» Provided records
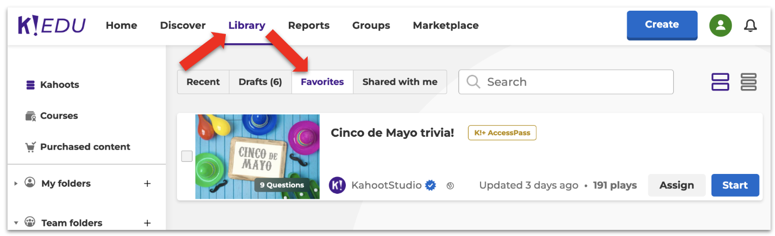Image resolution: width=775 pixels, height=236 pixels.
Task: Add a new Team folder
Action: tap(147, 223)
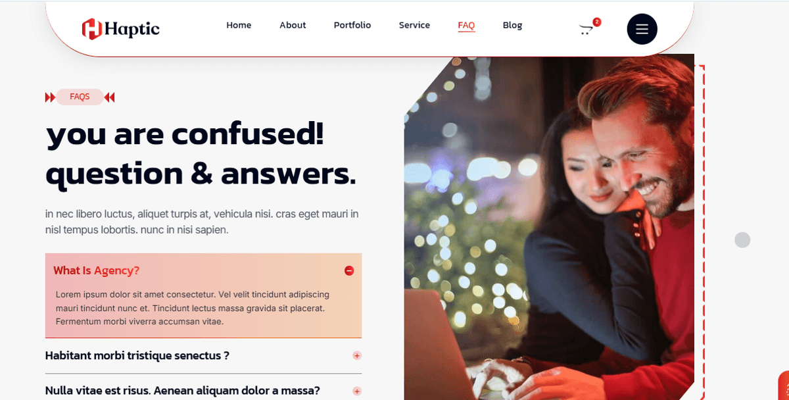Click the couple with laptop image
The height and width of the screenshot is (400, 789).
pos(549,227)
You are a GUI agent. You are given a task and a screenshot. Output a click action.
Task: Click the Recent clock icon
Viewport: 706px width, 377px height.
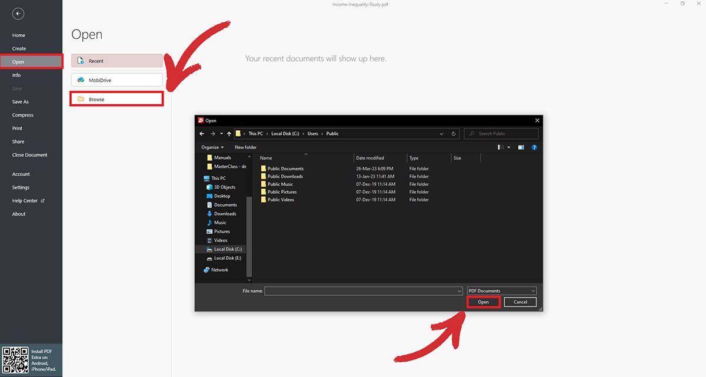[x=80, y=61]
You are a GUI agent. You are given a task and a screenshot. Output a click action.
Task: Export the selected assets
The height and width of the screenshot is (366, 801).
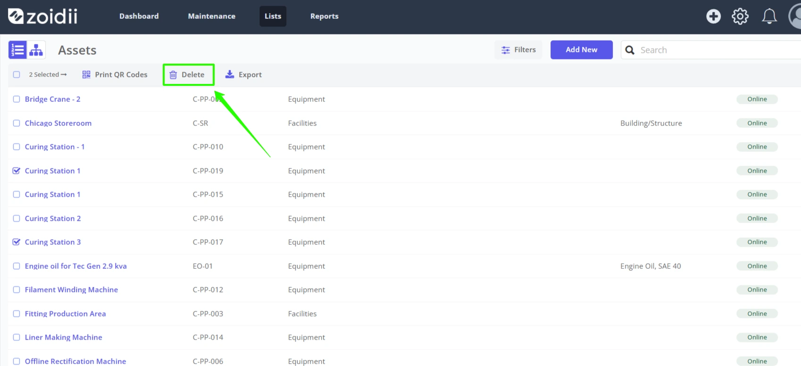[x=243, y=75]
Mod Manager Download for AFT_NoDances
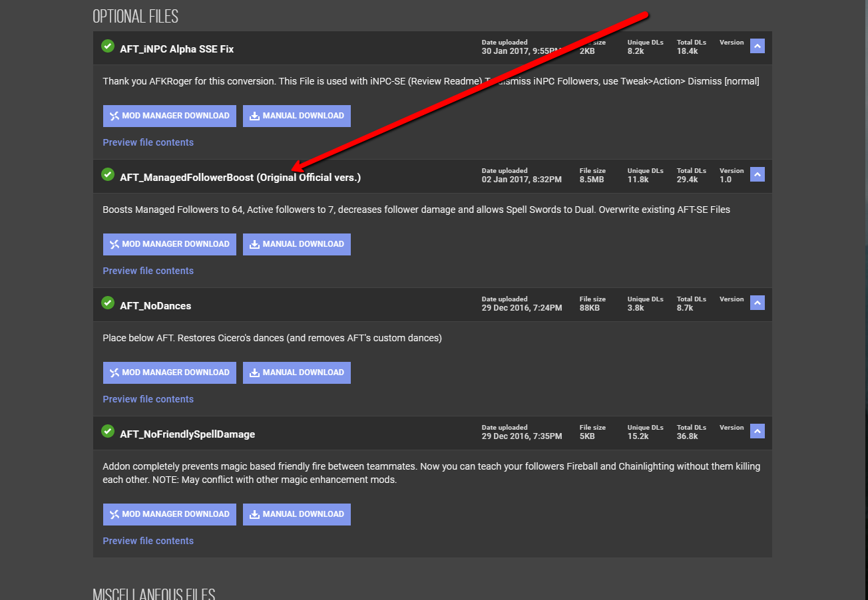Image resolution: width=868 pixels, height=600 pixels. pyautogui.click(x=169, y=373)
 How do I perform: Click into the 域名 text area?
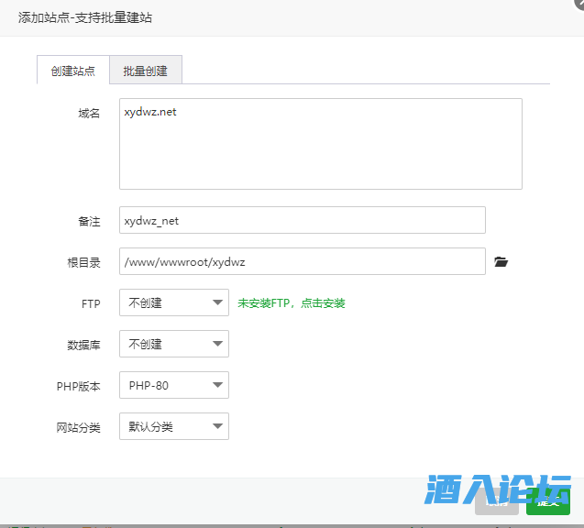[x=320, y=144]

==

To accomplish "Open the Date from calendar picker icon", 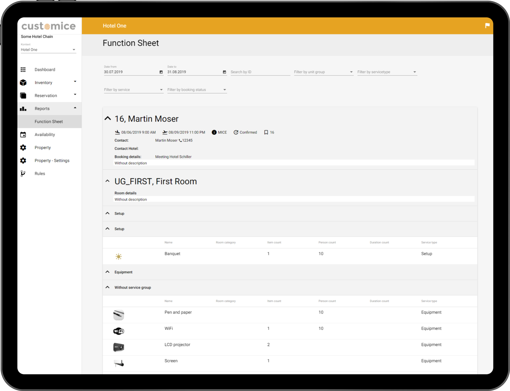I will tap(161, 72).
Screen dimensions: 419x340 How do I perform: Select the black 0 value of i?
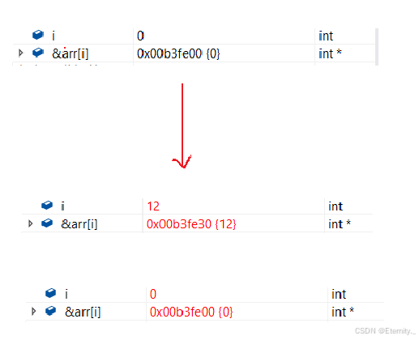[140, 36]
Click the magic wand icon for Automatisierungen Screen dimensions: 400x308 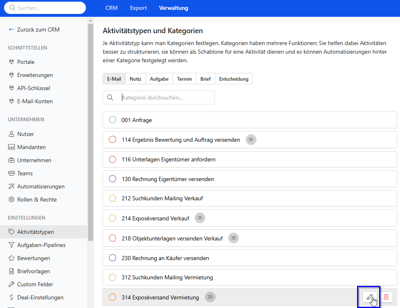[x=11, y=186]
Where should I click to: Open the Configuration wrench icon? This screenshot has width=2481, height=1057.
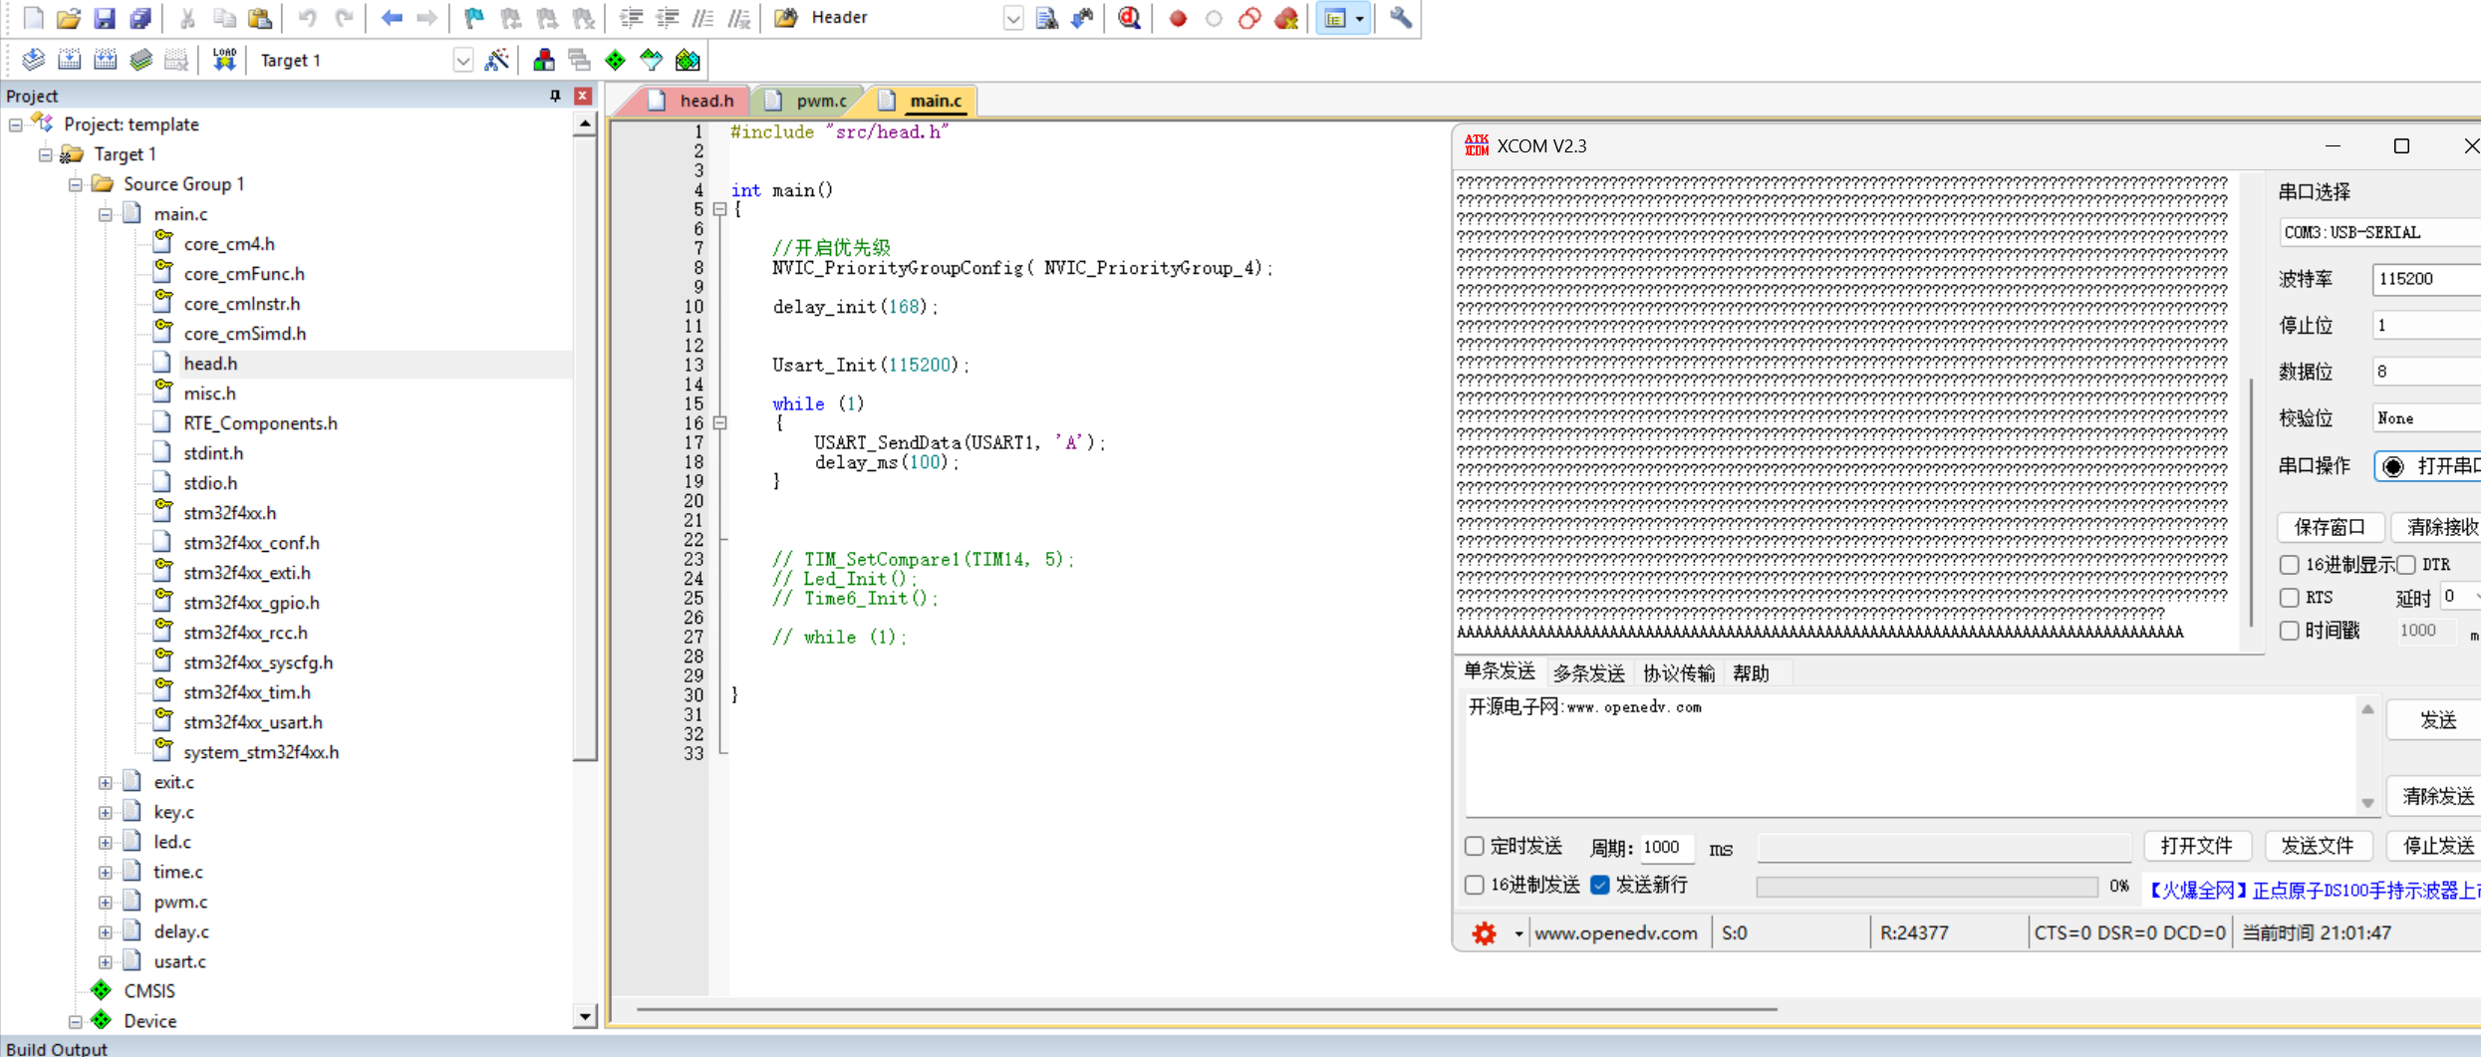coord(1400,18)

--

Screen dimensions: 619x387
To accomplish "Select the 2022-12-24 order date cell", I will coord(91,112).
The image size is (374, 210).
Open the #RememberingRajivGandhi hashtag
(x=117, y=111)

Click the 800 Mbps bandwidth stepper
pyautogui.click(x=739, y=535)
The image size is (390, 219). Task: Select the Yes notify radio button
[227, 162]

» Goal
Count the lines in the rows above that contain the string "size". Give only the number.

» Solution to this exercise
2